Excerpts from a dataset:
=-=-=
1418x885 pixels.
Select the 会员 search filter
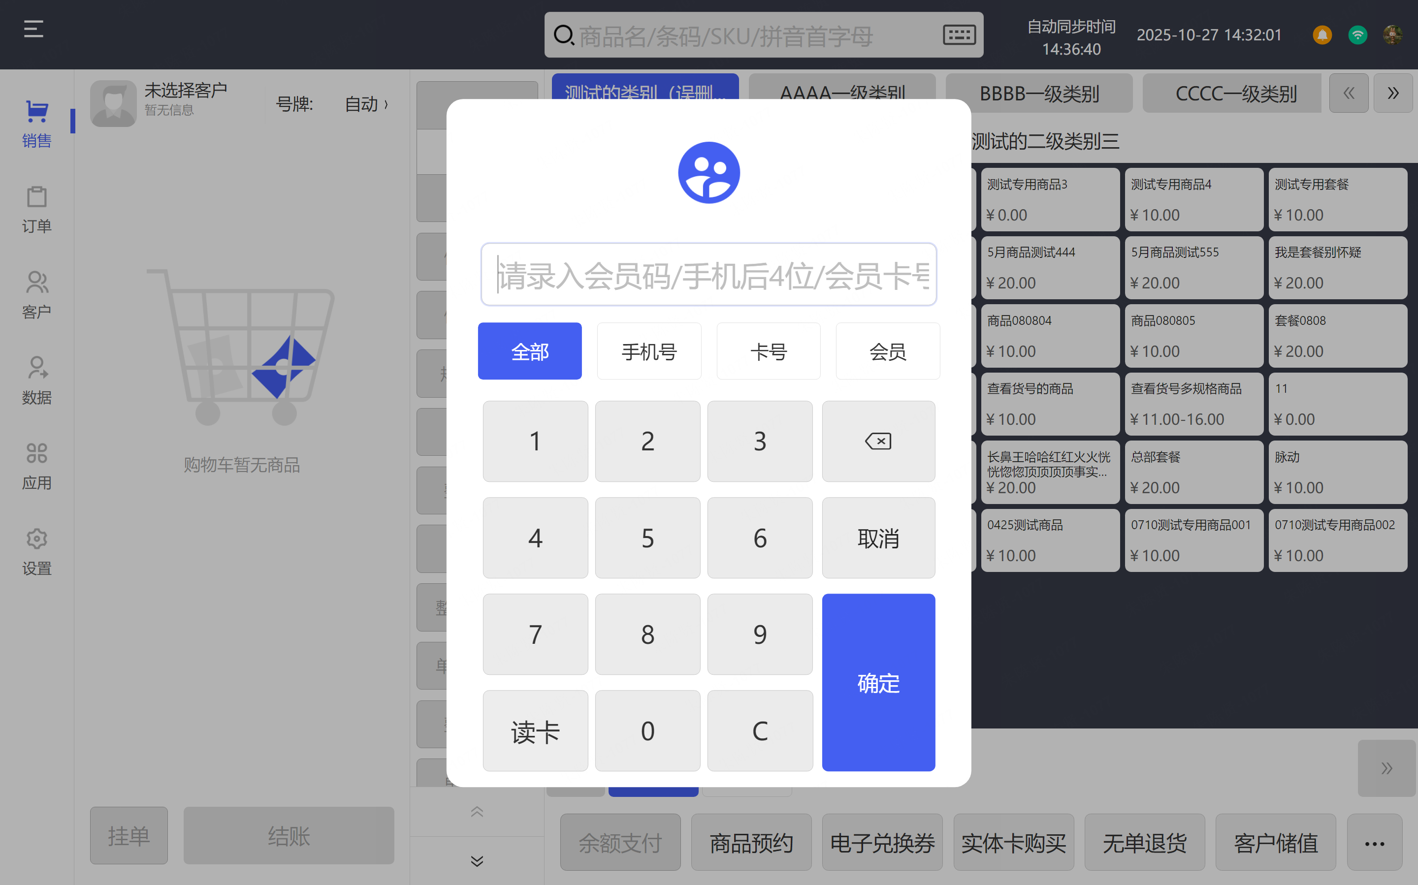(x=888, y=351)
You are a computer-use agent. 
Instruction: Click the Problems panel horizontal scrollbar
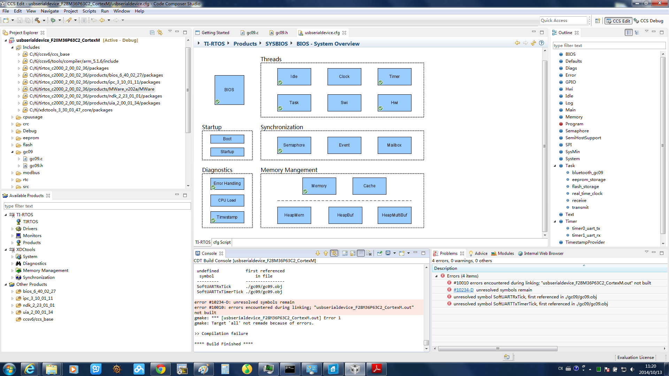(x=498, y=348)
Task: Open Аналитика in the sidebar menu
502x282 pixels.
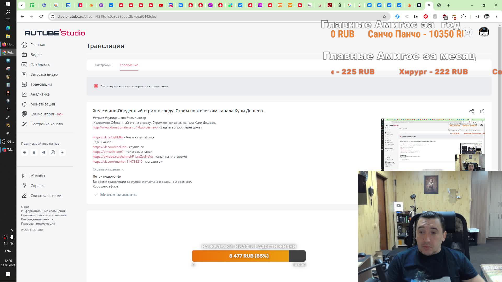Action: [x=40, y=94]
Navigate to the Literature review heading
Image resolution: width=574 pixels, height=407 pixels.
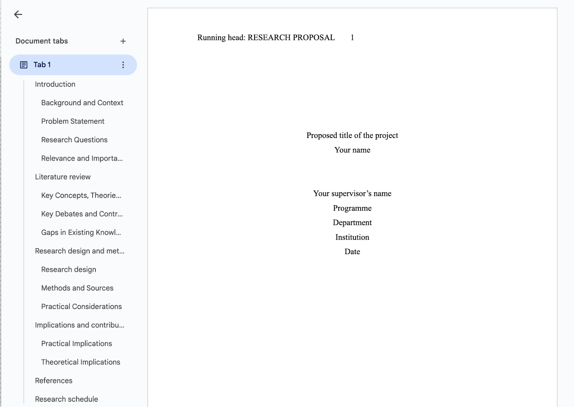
=-=-=
A faithful reproduction of every entry, with no pictures, is the expected answer.

Response to the task:
1418x885 pixels.
Select the 会员 search filter
(x=888, y=351)
You are a computer-use agent. 
Instruction: Click the Problems panel horizontal scrollbar
(x=498, y=348)
Task: Open Аналитика in the sidebar menu
502x282 pixels.
Action: [x=40, y=94]
Navigate to the Literature review heading
Image resolution: width=574 pixels, height=407 pixels.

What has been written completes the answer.